How American artist Frank Stella bridges the gap between Poland and Bali

Story highlights

American artist Frank Stella is a key figure in minimalist and abstract art

This month, works from his "Polish Villages" and "Bali" series debuted at Sprüth Magers' Berlin gallery

CNN  — 

American artist Frank Stella has made his debut with Sprüth Magers, showing works from his 1970’s “Polish Villages” and “Bali” series of the noughties at their Berlin gallery.

Bridging geography, time and style, the series represent distinct phases in the seminal American artist’s career: the former, Russian Constructivist-styled reliefs inspired by Polish synagogues that were destroyed by the Nazis; the latter, painted steel wire sculptures based on photographs from anthropologists Margaret Mead’s and Gregory Bateson’s studies of children in Bali.

Sprüth Magers showing works by American artist Frank Stella at their Berlin gallery.

Together, they speak to Stella’s continued experimentation with form and abstraction, transcending the confines of traditional 2D painting.

But maybe spelling out this connection is missing the point – at least, that’s what you’ll get if you ask Stella himself for comment.

“People don’t mind looking at something and then seeing something that doesn’t relate immediately to it,” the 80-year-old said ahead of the exhibition’s opening. “That’s what we found at the Whitney.”

Frank at the Whitney

The blockbuster “Frank Stella: A Retrospective” opened at the Whitney Museum of American Art in New York last October and moved to the Modern Art Museum of Fort Worth this spring.

Billed as “the most comprehensive presentation of Stella’s work to date,” the show brought together works from every key period in his career, from his stark “Black Paintings,” displayed at the Museum of Modern Art when he was just 22, to his large-scale “Moby-Dick” inspired sculptures from the 80’s and 90’s, to his diverse output in the new millennium.

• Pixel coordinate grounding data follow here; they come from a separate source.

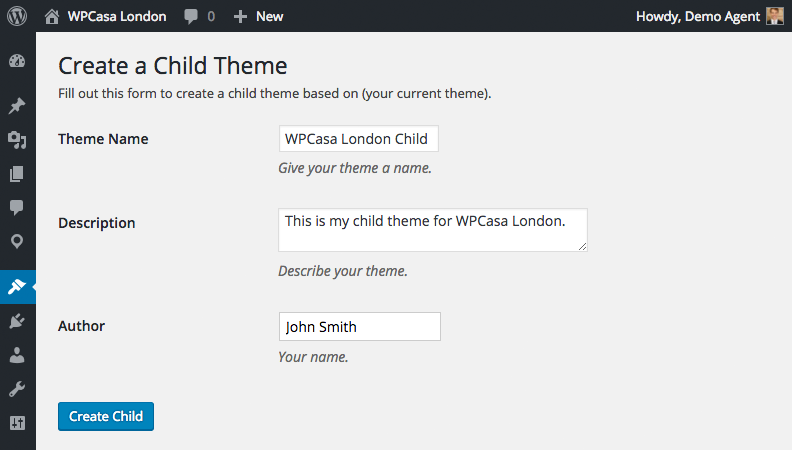Open Posts using the pushpin sidebar icon

tap(17, 106)
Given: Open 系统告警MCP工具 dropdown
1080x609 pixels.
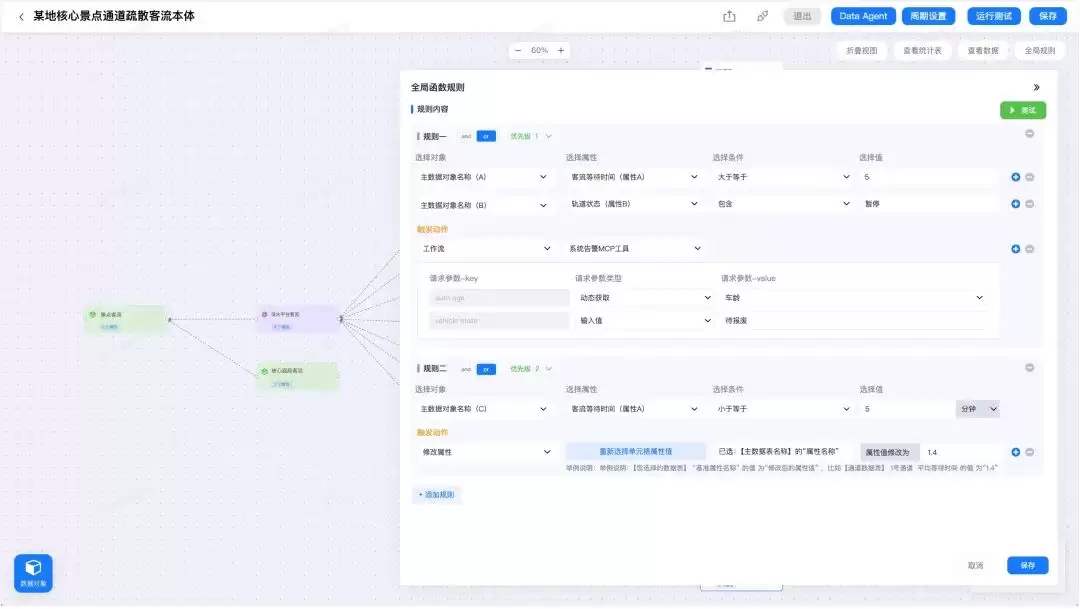Looking at the screenshot, I should (x=634, y=249).
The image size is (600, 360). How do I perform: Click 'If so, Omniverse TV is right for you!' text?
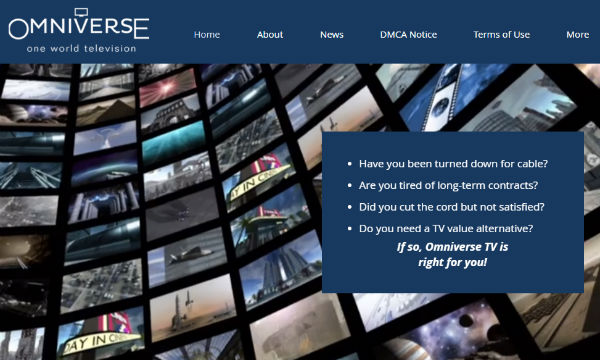tap(453, 254)
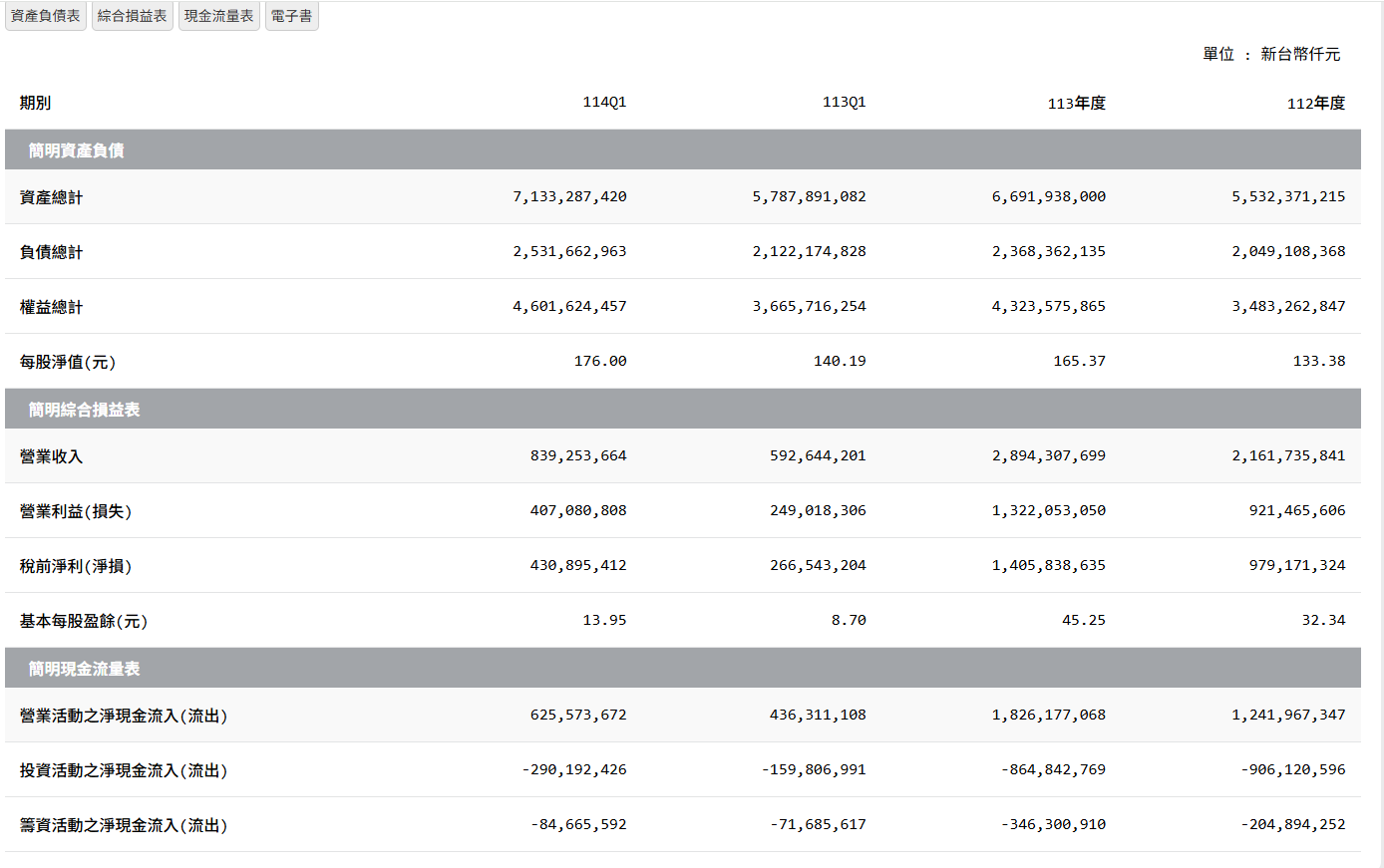Select the 113年度 基本每股盈餘 value 45.25
The image size is (1384, 868).
click(1083, 620)
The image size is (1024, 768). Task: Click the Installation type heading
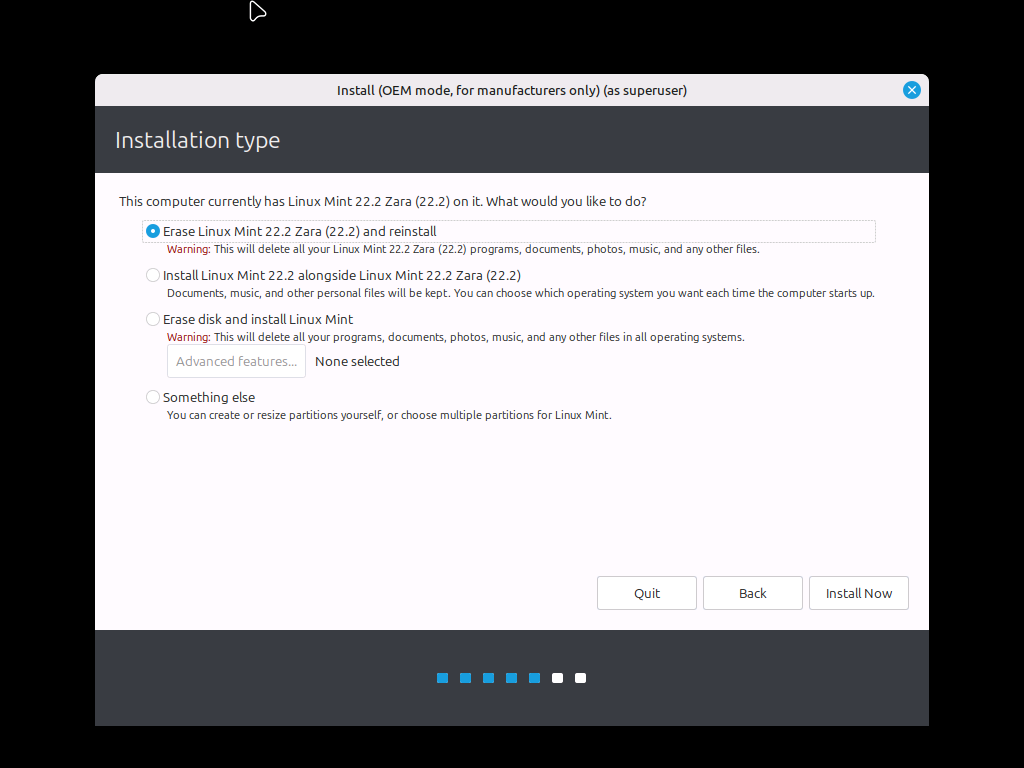coord(197,140)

At the Whitney, Stella remembers watching visitors move through the space (“It seemed like I was there every day!”), charting their own paths and often doubling back to make sense of the exhibition, which was not arranged along an obvious theme or chronologically.

Read: 12 must-follow art curators on Instagram

“The exhibition was relatively mixed by the conventions of museum shows,” he says. “People seem to be more open to moving back and forth and to thinking about things much more; not so desperate to move from beginning to end.”

New relationships

This idea of constant thought and reflection through deliberate juxtaposition was at the core of another exhibition of his work earlier this year.

At the POLIN Museum of the History of Polish Jews in Warsaw, “Frank Stella and Synagogues of Historic Poland” saw his reliefs displayed alongside prewar photographs and drawings of the buildings that initially inspired him, as well as a recreation of a section of one of the synagogues.

Read: Wolfgang Buttress’s “Hive” controlled by bees

“It’s a record basically of architectural history… It’s an attempt, in a way, to preserve the architecture and the ideas behind it,” he says.

But in spite of having familiarized himself with the synagogues themselves and their history before he began work on the series in the 70’s, Stella was still struck seeing his work contextualized with the other effects.

“I mean, the relationship between [the recreated synagogue] and the pieces we had, and the drawings there – You know, [“Polish Villages”] didn’t really seem nearly as far-fetched as it did in the beginning!”

“Frank Stella” is on show at Sprüth Magers Berlin until September 3, 2016.